Yesterday, 15 failed Labour parliamentary candidates wrote an open letter, published on The Huffington Post, urging MPs to back Creasy. "We want to see Labour become the innovative, campaigning movement it was created to be. And to get there, we need Stella as our deputy," they wrote.

Eagle, a veteran of the Tony Blair and Gordon Brown governments, recently told The Huffington Post that Labour must appeal directly to Tory supporters to win the 2020 election instead of “cobbling together” a coalition of disaffected voters. "It was quite clear that in the seats we needed to win in England we didn’t make progress, except in the few places where there were Liberal Democrat votes to harvest," she said.

"We did not get Tory/Labour switchers and the plain fact is that to win an election in 2020 we need people who voted Conservative last time. It’s as simple as that. No putting together, cobbling together 35% strategies from here, there and everywhere, no hoping [for] half of the Liberal Democrat voters who recoiled in horror in 2010 that their party went into coalition with the Tories when they had ben sounding to the left of us. Those votes aren’t there to hoover up."

Bradshaw, has urged Labour not to make the mistake of thinking it lost the election because it was not left wing enough. centre left, not the left. "I seem to be writing pieces like this with monotonous regularity after crushing Labour election defeats nationally contrasting with record good results in Exeter," he said in May.

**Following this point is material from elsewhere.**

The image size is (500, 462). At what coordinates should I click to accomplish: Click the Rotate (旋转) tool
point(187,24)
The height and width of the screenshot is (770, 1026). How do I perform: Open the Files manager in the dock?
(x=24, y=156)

"Please, colleagues in the Labour movement and outside commentators, don't try to claim we lost because Labour wasn't radical, left wing or distinctive enough. Please don't force those of us, who are actually quite good at winning elections in Middle England, to go through those same old tired arguments of the 1970s and 80s."

This evening the leadership candidates, Andy Burnham, Yvette Cooper, Liz Kendall and Jeremy Corbyn will face each other in a live televised debate hosted by the BBC.